AUFGABE - Wofür stehen die Abkürzungen 'LD' und 'ST' laut dem Auszug zur 6502-Programmierung?

═══ AUSZUG ═══

6502 Programmieren - Teil 4#

von R. Wilde#

So so, Ihr wagt es also auch diesmal, in den Lehrgang reinzuschauen. Aber ernsthaft, nachdem wir in den ersten drei Lehrgangsteilen reine Theorie hatten, wollen wir uns diesmal in den harten Alltag der Praxis begeben.

Ich habe lange überlegt, womit wir im ersten Praxisteil anfangen sollen. Nachdem ich mir MEINE ersten Schritte in Assembler vor Augen führte, entschied ich mich für die Entwicklung einer einfachen Schleife, mit der eine Speicherseite im Computer mit einem beliebigen Wert gefüllt werden soll.

Zu diesem Zweck müssen wir Maschinenbefehle finden, mit denen Werte geladen und gespeichert werden können. Schauen wir uns die Liste der Maschinenbefehle (Teil 2) genauer an, finden wir sofort Befehle, die mit den Abkürzungen 'LD' und 'ST' beginnen. Diese Buchstaben stehen für 'LOAD' wie 'LADEN' und 'STORE' wie 'SPEICHERN'. Der Buchstabe dahinter bezeichnet das Register des 6502, mit dem gearbeitet werden soll - 'A' für 'ACCU', 'X' für das Indexregister 'X' und 'Y' für das Indexregister 'Y'. Wenn Ihr Euch die Beschreibung der Maschinenbefehle und der Adressierungsarten genau angesehen habt, könnt Ihr Euch sicher auch denken, warum die Register X und Y Indexregister genannt werden. Doch dazu kommen wir später noch.

═══ BEREITGESTELLTE DATEN ═══

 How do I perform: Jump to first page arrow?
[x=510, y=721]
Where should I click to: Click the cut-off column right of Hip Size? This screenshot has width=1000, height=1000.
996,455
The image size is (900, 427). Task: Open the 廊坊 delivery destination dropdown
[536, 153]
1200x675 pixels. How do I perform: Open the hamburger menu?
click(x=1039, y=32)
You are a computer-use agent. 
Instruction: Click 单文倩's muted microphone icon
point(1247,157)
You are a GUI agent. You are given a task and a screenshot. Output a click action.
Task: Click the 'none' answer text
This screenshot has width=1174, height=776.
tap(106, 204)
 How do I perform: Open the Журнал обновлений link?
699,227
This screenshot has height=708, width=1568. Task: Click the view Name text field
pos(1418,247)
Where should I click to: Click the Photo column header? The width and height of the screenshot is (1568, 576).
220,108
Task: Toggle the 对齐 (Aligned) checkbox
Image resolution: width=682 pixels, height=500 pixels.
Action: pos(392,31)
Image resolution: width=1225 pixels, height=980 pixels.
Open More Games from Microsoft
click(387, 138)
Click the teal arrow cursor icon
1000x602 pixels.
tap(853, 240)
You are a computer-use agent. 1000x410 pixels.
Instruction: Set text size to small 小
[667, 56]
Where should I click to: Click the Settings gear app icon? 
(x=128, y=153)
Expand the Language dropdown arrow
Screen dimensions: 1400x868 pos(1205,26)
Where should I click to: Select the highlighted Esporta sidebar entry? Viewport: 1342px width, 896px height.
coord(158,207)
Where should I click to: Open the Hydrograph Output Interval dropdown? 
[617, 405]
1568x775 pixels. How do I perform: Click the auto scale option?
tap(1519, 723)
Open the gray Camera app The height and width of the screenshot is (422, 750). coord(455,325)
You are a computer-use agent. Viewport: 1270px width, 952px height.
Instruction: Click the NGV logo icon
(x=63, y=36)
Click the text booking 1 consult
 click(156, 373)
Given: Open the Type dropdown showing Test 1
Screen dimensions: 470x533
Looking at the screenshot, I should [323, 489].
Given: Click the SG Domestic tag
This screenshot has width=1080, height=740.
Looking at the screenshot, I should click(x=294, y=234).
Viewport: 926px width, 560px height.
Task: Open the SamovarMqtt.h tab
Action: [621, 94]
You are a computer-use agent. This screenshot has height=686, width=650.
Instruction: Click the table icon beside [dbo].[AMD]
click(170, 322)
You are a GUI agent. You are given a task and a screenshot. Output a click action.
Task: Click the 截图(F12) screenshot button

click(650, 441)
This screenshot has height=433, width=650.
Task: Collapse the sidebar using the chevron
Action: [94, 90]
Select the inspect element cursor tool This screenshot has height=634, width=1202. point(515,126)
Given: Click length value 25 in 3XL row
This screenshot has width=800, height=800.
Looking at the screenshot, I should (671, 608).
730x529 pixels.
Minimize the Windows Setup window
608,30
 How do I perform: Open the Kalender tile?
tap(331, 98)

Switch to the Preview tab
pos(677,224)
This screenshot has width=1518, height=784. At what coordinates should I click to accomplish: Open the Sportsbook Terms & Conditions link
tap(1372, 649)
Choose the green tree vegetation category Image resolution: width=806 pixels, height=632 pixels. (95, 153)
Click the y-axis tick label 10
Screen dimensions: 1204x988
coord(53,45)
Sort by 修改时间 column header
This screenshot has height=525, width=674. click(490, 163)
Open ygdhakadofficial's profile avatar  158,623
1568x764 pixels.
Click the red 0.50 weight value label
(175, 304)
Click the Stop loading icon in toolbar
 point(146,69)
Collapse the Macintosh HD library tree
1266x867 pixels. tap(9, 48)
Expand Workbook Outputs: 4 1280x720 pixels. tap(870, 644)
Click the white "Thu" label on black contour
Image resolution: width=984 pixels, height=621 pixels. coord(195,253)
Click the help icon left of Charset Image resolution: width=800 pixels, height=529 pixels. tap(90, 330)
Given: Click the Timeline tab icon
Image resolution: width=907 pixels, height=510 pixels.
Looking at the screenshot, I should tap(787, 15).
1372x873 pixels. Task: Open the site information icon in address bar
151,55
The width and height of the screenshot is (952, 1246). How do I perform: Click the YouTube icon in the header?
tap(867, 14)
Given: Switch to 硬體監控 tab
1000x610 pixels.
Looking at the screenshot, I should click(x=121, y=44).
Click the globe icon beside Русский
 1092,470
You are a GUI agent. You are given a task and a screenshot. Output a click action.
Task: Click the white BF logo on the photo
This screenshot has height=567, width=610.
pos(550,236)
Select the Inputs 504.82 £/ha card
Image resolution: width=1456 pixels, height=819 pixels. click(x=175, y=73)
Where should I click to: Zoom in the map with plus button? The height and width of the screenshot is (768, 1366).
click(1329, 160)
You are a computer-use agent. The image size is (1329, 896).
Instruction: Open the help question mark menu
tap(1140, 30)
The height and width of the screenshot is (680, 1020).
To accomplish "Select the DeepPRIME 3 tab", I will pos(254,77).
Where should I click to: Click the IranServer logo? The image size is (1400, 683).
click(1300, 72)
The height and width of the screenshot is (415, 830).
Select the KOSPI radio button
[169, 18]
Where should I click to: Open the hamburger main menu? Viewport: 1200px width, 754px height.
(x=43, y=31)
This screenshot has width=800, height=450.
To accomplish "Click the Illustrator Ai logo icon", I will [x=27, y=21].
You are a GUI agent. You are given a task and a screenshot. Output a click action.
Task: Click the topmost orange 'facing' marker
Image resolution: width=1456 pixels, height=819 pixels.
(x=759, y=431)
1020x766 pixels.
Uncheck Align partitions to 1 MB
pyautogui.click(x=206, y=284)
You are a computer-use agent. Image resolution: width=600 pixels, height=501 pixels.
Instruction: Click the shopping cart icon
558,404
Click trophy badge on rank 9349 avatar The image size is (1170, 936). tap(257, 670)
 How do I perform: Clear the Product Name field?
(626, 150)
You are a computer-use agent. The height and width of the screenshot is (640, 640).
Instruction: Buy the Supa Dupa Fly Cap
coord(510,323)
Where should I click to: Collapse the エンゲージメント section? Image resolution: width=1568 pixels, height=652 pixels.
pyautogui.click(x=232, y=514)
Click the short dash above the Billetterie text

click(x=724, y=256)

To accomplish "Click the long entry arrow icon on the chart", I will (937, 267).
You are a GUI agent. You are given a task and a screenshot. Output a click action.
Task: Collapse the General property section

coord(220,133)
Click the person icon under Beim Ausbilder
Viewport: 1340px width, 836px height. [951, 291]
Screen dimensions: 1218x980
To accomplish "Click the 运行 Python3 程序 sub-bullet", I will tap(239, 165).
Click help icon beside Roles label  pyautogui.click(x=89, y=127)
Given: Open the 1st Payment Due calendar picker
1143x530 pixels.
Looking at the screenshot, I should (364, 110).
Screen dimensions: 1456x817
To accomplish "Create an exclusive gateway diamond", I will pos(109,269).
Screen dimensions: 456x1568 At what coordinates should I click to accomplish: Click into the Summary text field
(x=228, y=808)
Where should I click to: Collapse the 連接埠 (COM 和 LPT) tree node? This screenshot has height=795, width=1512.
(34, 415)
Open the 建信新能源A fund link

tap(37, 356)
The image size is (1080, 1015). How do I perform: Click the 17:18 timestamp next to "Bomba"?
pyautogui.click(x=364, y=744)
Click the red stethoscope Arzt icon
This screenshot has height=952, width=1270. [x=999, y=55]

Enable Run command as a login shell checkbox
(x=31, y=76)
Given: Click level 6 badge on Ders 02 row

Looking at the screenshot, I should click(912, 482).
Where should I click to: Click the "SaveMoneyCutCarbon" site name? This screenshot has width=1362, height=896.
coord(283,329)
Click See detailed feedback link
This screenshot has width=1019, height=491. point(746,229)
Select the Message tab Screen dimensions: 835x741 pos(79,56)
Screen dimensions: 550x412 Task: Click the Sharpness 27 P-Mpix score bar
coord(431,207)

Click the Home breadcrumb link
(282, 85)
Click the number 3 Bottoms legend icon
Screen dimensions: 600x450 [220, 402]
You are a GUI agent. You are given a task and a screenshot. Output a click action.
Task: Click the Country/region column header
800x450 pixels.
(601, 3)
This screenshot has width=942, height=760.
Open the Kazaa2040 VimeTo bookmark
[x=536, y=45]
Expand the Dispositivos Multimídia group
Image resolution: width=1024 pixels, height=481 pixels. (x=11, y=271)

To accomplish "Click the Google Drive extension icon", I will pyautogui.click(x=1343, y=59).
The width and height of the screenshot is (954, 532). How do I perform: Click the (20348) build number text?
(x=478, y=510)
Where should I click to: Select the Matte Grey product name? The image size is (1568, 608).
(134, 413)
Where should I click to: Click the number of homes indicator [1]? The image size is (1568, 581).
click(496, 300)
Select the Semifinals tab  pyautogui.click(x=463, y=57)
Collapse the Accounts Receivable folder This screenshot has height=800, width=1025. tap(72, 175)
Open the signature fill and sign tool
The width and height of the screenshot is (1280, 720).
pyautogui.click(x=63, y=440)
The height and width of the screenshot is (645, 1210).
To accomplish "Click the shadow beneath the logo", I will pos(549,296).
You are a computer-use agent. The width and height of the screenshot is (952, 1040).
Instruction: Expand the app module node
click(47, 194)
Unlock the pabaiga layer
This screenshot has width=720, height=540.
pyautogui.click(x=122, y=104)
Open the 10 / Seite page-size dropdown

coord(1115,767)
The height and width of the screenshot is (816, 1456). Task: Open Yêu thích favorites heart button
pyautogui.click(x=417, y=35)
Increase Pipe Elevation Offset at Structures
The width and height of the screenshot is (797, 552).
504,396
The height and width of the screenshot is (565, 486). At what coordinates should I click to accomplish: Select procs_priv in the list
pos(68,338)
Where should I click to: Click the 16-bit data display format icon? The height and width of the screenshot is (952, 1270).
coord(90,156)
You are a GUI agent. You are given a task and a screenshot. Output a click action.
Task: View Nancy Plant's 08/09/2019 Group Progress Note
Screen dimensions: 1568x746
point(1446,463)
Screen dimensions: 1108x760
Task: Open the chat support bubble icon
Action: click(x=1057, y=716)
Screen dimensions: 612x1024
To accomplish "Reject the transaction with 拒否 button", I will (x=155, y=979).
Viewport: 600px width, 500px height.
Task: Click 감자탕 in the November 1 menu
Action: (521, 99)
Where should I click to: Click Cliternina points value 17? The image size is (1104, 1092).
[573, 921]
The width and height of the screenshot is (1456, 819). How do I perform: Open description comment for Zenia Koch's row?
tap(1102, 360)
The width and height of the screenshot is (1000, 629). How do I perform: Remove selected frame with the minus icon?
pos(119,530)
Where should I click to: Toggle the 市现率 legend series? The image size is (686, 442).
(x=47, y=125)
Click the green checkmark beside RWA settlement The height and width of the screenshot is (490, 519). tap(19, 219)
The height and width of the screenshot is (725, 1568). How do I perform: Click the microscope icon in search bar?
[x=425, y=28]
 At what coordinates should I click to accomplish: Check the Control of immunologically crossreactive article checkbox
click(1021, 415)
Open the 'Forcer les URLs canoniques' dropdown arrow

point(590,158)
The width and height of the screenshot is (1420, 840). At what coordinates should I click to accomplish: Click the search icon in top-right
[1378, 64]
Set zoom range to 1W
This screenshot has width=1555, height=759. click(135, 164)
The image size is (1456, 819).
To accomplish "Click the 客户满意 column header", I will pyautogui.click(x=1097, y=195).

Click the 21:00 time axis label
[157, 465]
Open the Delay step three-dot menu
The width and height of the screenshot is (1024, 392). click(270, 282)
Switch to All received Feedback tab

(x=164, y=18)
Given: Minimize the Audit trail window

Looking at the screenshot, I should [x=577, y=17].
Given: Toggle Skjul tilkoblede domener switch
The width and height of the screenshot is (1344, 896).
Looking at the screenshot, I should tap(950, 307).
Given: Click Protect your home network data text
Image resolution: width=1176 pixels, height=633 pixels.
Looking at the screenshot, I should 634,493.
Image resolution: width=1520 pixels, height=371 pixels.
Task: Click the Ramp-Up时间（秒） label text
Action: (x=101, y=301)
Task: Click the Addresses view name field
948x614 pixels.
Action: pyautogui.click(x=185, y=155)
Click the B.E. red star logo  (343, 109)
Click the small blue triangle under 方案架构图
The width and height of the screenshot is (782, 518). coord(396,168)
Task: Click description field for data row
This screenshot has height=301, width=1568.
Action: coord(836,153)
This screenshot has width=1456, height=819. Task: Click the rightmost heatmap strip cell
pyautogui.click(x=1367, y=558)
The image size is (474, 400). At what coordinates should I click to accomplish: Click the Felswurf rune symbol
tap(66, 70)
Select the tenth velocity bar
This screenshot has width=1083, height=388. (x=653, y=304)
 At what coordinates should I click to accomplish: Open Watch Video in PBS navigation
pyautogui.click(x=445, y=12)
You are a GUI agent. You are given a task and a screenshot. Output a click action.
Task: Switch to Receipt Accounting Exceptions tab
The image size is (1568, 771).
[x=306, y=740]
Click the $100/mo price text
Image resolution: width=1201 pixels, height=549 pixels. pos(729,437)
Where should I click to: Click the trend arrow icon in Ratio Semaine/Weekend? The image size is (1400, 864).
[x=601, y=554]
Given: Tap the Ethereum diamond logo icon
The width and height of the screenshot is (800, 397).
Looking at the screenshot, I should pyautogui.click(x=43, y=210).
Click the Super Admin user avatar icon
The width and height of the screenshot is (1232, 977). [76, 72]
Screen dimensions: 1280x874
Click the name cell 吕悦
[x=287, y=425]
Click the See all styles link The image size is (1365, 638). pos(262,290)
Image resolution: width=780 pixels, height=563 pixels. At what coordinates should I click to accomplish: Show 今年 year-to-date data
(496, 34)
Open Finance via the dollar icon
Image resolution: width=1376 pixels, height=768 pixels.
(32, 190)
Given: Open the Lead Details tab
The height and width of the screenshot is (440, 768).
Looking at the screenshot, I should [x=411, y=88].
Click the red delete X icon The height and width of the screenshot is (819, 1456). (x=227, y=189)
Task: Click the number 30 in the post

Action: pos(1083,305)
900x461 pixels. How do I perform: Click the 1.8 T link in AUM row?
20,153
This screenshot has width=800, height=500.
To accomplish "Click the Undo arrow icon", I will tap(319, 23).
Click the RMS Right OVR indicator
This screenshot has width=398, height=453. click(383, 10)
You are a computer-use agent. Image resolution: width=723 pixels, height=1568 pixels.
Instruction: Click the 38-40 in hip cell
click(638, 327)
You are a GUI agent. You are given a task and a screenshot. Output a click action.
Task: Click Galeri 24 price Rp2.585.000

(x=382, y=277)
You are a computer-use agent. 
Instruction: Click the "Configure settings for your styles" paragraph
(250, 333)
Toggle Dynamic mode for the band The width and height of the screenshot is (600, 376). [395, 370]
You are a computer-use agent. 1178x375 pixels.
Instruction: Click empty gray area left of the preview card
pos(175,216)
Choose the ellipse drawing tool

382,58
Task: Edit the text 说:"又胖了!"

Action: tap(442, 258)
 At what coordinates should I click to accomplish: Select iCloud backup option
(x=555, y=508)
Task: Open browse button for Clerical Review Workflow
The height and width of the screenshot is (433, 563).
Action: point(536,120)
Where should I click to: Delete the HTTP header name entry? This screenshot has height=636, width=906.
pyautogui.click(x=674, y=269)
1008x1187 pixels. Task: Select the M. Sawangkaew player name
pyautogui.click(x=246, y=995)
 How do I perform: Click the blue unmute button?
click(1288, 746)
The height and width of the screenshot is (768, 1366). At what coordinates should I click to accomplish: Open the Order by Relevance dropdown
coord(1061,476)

═══

MUSTERLÖSUNG - 'LD' steht für 'LOAD' (Laden), 'ST' für 'STORE' (Speichern).